* _Task prompt_: Copy each of the rows below word for word, with no changes.
-- Provided data start --
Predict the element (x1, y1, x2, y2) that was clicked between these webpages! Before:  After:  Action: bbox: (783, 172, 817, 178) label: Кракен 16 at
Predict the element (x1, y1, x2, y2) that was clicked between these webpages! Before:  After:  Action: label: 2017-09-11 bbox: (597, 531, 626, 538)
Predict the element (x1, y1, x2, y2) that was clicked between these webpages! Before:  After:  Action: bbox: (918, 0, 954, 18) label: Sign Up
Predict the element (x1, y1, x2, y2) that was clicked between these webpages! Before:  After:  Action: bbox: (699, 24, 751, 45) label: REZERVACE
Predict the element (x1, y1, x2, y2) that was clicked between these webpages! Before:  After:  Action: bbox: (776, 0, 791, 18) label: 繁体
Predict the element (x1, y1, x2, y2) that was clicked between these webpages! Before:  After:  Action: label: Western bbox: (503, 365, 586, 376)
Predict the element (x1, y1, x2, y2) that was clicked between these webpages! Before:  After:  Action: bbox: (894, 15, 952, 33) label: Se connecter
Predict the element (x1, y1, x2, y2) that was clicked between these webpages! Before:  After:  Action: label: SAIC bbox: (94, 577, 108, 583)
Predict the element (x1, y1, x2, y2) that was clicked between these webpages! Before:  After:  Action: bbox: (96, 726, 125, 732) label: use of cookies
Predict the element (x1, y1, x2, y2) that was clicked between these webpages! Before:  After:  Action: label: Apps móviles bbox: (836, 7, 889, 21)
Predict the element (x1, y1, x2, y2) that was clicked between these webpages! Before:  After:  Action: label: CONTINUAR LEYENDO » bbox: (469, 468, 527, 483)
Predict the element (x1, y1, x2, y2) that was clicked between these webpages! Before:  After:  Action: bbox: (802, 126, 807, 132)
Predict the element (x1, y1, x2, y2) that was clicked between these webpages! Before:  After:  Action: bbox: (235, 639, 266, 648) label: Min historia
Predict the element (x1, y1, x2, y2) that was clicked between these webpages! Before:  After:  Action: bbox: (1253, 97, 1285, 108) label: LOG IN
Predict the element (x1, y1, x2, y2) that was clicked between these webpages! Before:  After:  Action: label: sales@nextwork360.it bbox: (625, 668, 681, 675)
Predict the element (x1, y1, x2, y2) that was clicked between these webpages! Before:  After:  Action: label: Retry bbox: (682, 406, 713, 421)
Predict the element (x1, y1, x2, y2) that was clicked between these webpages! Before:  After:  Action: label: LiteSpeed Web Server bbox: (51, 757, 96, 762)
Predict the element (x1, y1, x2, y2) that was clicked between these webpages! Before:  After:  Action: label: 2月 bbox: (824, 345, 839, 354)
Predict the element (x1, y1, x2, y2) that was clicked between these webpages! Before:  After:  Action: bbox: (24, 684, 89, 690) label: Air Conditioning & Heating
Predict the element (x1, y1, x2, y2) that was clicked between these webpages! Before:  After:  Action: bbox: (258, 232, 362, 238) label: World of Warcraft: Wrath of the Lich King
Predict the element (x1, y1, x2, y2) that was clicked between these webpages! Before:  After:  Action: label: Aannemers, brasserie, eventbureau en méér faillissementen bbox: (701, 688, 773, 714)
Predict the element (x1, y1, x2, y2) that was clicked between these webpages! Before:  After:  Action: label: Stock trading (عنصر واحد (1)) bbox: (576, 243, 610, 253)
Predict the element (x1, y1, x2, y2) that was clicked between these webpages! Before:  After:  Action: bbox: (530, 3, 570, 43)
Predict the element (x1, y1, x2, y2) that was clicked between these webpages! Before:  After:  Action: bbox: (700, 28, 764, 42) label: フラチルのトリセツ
-- Provided data end --
* _Answer for the task_:
Predict the element (x1, y1, x2, y2) that was clicked between these webpages! Before:  After:  Action: bbox: (783, 172, 817, 178) label: Кракен 16 at
Predict the element (x1, y1, x2, y2) that was clicked between these webpages! Before:  After:  Action: label: 2017-09-11 bbox: (597, 531, 626, 538)
Predict the element (x1, y1, x2, y2) that was clicked between these webpages! Before:  After:  Action: bbox: (918, 0, 954, 18) label: Sign Up
Predict the element (x1, y1, x2, y2) that was clicked between these webpages! Before:  After:  Action: bbox: (699, 24, 751, 45) label: REZERVACE
Predict the element (x1, y1, x2, y2) that was clicked between these webpages! Before:  After:  Action: bbox: (776, 0, 791, 18) label: 繁体
Predict the element (x1, y1, x2, y2) that was clicked between these webpages! Before:  After:  Action: label: Western bbox: (503, 365, 586, 376)
Predict the element (x1, y1, x2, y2) that was clicked between these webpages! Before:  After:  Action: bbox: (894, 15, 952, 33) label: Se connecter
Predict the element (x1, y1, x2, y2) that was clicked between these webpages! Before:  After:  Action: label: SAIC bbox: (94, 577, 108, 583)
Predict the element (x1, y1, x2, y2) that was clicked between these webpages! Before:  After:  Action: bbox: (96, 726, 125, 732) label: use of cookies
Predict the element (x1, y1, x2, y2) that was clicked between these webpages! Before:  After:  Action: label: Apps móviles bbox: (836, 7, 889, 21)
Predict the element (x1, y1, x2, y2) that was clicked between these webpages! Before:  After:  Action: label: CONTINUAR LEYENDO » bbox: (469, 468, 527, 483)
Predict the element (x1, y1, x2, y2) that was clicked between these webpages! Before:  After:  Action: bbox: (802, 126, 807, 132)
Predict the element (x1, y1, x2, y2) that was clicked between these webpages! Before:  After:  Action: bbox: (235, 639, 266, 648) label: Min historia
Predict the element (x1, y1, x2, y2) that was clicked between these webpages! Before:  After:  Action: bbox: (1253, 97, 1285, 108) label: LOG IN
Predict the element (x1, y1, x2, y2) that was clicked between these webpages! Before:  After:  Action: label: sales@nextwork360.it bbox: (625, 668, 681, 675)
Predict the element (x1, y1, x2, y2) that was clicked between these webpages! Before:  After:  Action: label: Retry bbox: (682, 406, 713, 421)
Predict the element (x1, y1, x2, y2) that was clicked between these webpages! Before:  After:  Action: label: LiteSpeed Web Server bbox: (51, 757, 96, 762)
Predict the element (x1, y1, x2, y2) that was clicked between these webpages! Before:  After:  Action: label: 2月 bbox: (824, 345, 839, 354)
Predict the element (x1, y1, x2, y2) that was clicked between these webpages! Before:  After:  Action: bbox: (24, 684, 89, 690) label: Air Conditioning & Heating
Predict the element (x1, y1, x2, y2) that was clicked between these webpages! Before:  After:  Action: bbox: (258, 232, 362, 238) label: World of Warcraft: Wrath of the Lich King
Predict the element (x1, y1, x2, y2) that was clicked between these webpages! Before:  After:  Action: label: Aannemers, brasserie, eventbureau en méér faillissementen bbox: (701, 688, 773, 714)
Predict the element (x1, y1, x2, y2) that was clicked between these webpages! Before:  After:  Action: label: Stock trading (عنصر واحد (1)) bbox: (576, 243, 610, 253)
Predict the element (x1, y1, x2, y2) that was clicked between these webpages! Before:  After:  Action: bbox: (530, 3, 570, 43)
Predict the element (x1, y1, x2, y2) that was clicked between these webpages! Before:  After:  Action: bbox: (700, 28, 764, 42) label: フラチルのトリセツ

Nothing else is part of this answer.